*What you need to do*
Return each line of the data below verbatim; pictures are to be left out.

┌─ Available data

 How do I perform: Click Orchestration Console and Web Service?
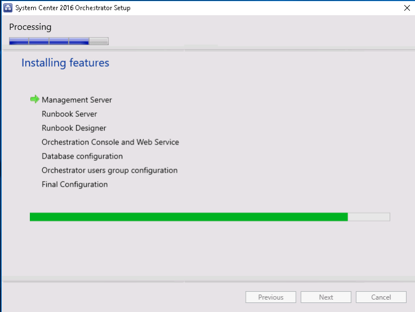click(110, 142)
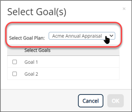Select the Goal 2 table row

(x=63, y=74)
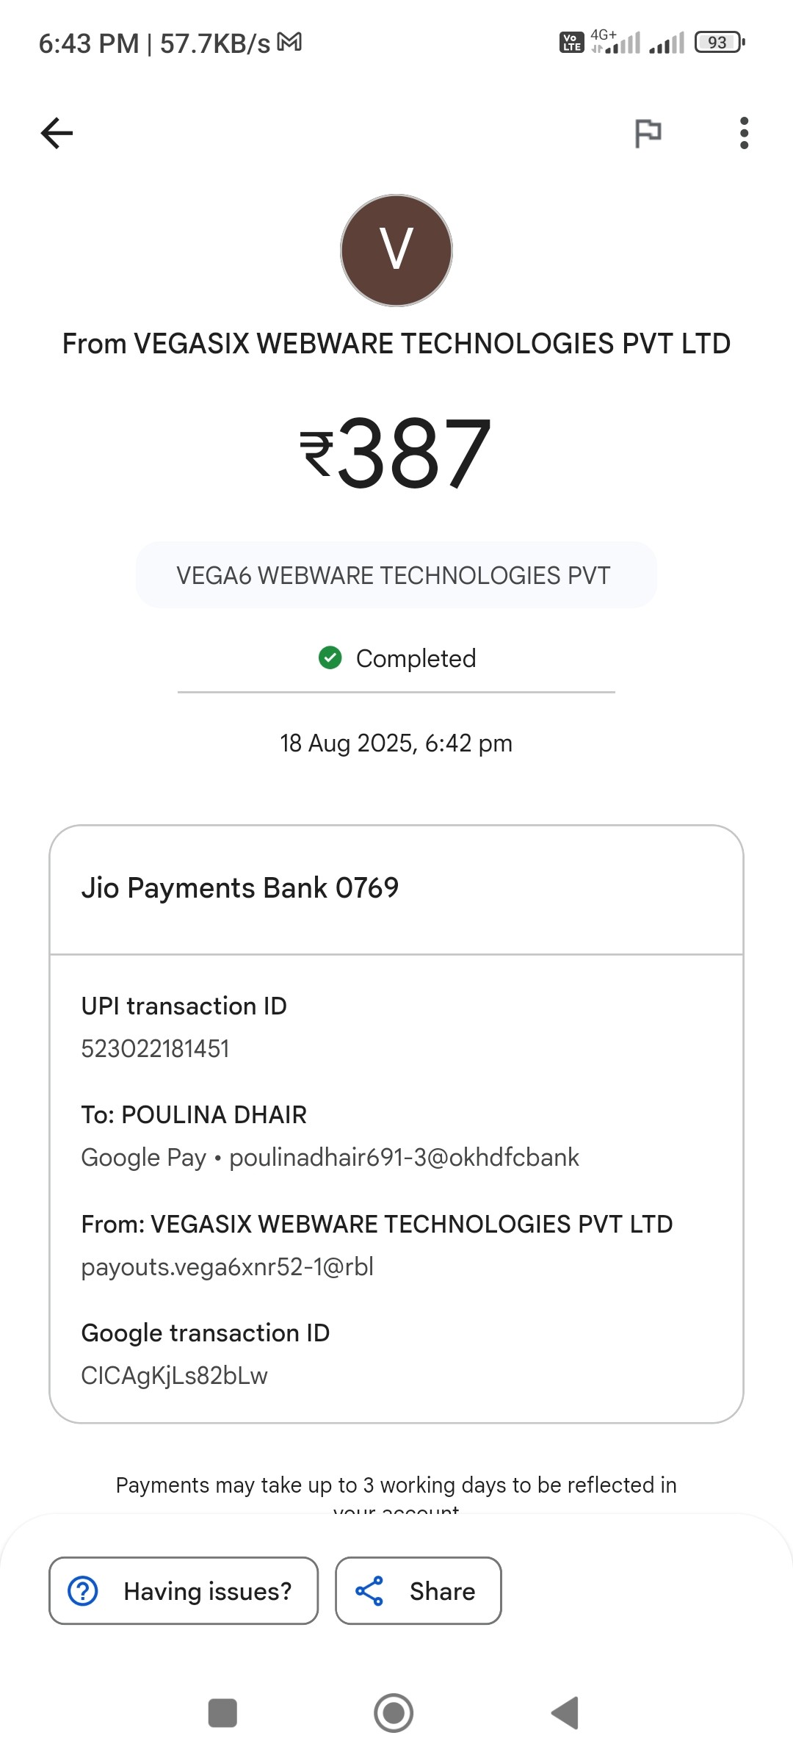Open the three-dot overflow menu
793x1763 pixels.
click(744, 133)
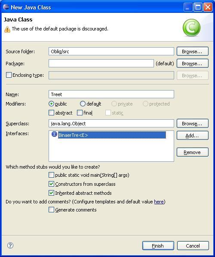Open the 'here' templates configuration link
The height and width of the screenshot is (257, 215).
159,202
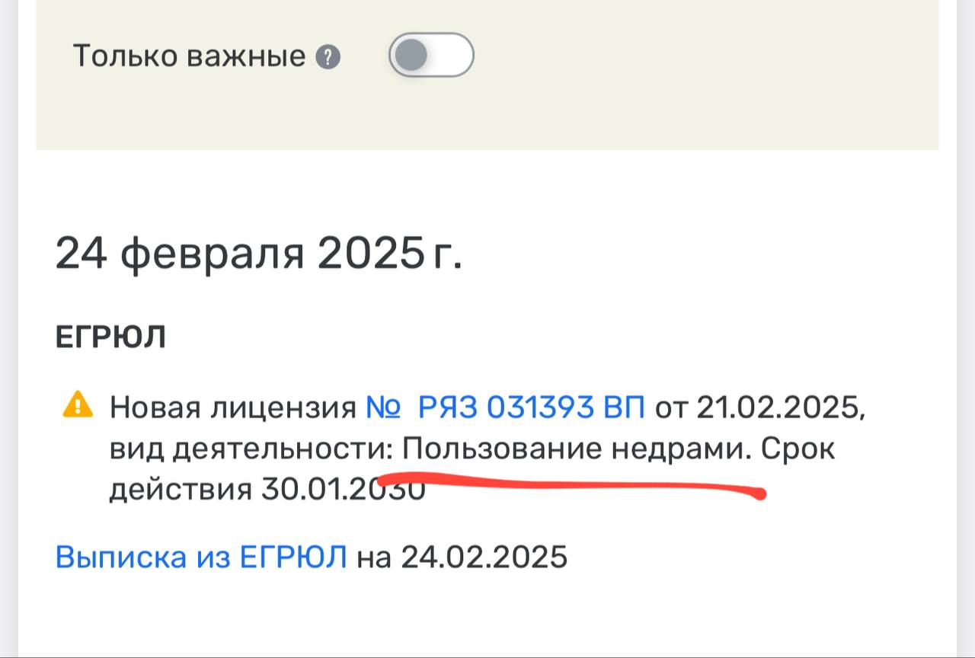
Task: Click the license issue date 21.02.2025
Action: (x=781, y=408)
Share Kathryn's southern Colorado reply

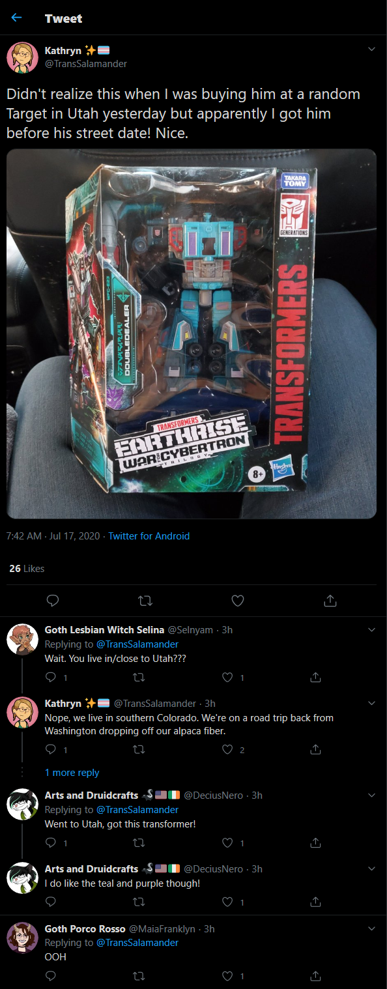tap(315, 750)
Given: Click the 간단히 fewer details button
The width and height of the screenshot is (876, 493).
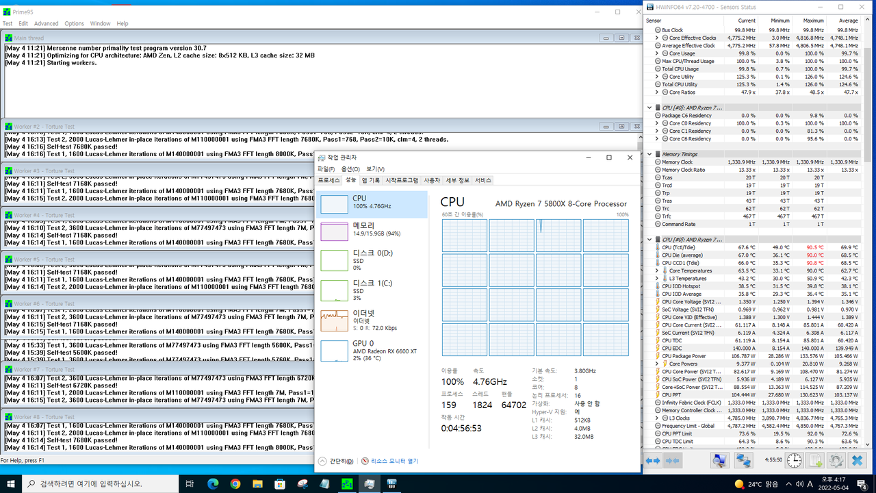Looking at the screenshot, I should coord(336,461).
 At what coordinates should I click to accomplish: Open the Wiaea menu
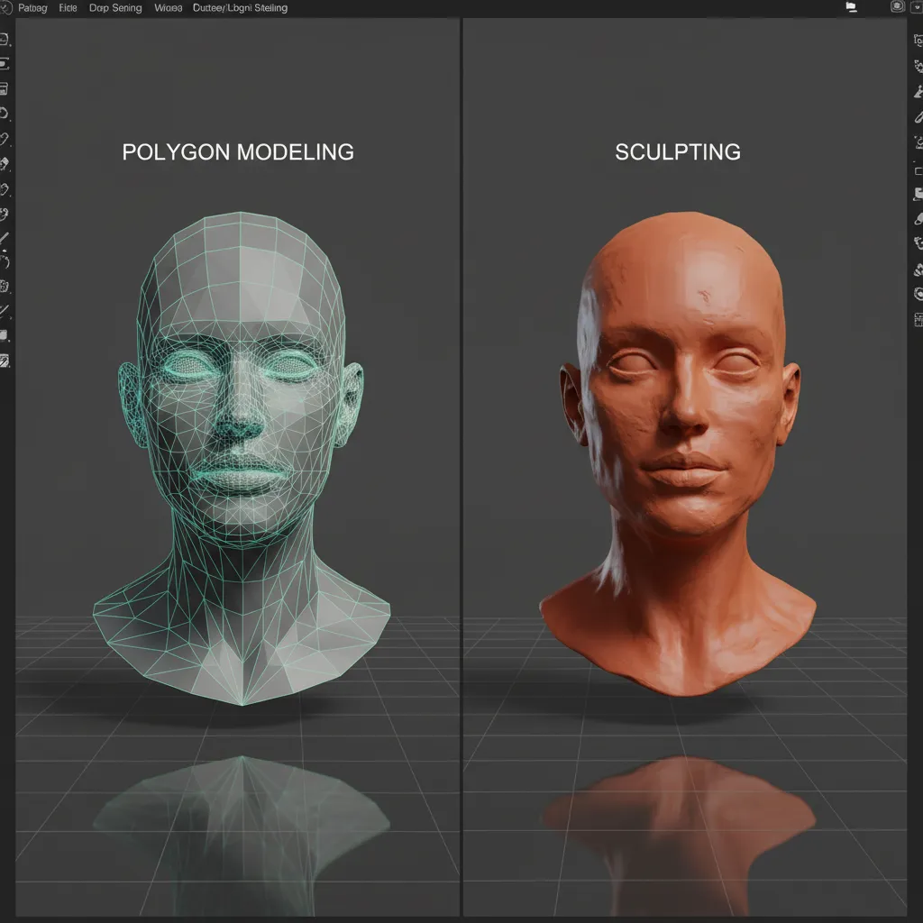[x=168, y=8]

└─

*Result of the exercise*
 How do I perform: Click Orchestration Console and Web Service?
click(110, 142)
Select the Goal 2 table row

(x=63, y=74)
Open the three-dot overflow menu
793x1763 pixels.
click(744, 133)
Open the 'here' templates configuration link
The height and width of the screenshot is (257, 215).
159,202
Task: Click the license issue date 21.02.2025
Action: (x=781, y=408)
Share Kathryn's southern Colorado reply

tap(315, 750)
Given: Click the 간단히 fewer details button
The width and height of the screenshot is (876, 493).
Looking at the screenshot, I should coord(336,461).
 At what coordinates should I click to accomplish: Open the Wiaea menu
[x=168, y=8]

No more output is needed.